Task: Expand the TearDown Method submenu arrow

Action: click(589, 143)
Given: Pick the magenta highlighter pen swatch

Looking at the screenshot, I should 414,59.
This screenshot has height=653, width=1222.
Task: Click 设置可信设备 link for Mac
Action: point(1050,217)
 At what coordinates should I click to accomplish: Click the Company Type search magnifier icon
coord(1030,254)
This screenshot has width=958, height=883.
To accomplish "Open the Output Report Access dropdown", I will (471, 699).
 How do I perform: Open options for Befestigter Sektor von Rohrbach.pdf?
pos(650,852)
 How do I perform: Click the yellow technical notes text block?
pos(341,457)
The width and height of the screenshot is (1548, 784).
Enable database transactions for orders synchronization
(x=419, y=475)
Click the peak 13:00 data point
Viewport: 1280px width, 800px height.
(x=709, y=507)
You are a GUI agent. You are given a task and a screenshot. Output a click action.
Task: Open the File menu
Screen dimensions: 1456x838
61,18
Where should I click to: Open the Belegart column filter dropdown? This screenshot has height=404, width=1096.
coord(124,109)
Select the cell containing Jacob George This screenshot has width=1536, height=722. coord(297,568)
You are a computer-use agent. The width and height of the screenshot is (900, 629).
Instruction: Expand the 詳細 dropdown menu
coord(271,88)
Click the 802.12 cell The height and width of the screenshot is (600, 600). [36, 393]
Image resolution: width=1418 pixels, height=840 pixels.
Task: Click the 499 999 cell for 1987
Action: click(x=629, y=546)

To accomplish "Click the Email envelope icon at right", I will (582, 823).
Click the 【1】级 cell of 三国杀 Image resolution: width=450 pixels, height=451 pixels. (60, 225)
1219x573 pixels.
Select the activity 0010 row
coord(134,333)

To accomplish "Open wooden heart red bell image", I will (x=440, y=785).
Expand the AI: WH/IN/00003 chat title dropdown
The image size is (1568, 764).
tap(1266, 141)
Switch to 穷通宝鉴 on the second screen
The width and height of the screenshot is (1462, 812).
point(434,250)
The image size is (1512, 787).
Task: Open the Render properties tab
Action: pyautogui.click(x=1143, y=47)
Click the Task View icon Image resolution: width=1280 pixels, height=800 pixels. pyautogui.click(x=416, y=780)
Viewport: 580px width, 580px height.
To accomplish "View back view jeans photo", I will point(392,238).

What the exercise asks: Can you quote the material starting with the line containing "Click the Task" and going on through its last line, repeating each line exactly?

The output:
Click the Task View icon Image resolution: width=1280 pixels, height=800 pixels. pyautogui.click(x=416, y=780)
Viewport: 580px width, 580px height.
To accomplish "View back view jeans photo", I will point(392,238).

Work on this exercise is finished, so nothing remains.